WORK TO COMPLETE
Copy nothing but the lines below running from the line containing "You are a GUI" through the line containing "Click the 注文を作成する", both end lines included.

SUPPLIED MATERIAL

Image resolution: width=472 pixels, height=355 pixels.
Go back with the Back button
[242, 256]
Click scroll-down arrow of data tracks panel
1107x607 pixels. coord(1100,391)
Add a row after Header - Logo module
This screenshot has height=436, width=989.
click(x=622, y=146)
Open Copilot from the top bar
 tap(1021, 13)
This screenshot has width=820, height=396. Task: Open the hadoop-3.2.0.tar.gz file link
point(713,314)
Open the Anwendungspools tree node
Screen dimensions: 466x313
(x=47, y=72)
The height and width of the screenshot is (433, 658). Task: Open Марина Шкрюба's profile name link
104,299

* * *

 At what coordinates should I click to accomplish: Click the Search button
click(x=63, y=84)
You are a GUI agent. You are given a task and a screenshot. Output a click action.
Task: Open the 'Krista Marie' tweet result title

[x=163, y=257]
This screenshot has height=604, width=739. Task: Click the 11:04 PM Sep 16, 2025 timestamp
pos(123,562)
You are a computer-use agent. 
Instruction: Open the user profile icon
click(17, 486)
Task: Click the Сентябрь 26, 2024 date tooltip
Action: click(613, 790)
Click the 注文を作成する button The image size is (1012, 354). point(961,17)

--

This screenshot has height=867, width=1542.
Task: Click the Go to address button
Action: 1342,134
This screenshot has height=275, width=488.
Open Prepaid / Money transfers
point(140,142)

WRITTEN SOLUTION
You are a GUI agent. You are given a task and a screenshot. Output a click action.
Task: Open the 'Krista Marie' tweet result title

[x=163, y=257]
This screenshot has height=604, width=739. Task: Click the 11:04 PM Sep 16, 2025 timestamp
pos(123,562)
You are a computer-use agent. 
Instruction: Open the user profile icon
click(17, 486)
Task: Click the Сентябрь 26, 2024 date tooltip
Action: click(613, 790)
Click the 注文を作成する button The image size is (1012, 354). point(961,17)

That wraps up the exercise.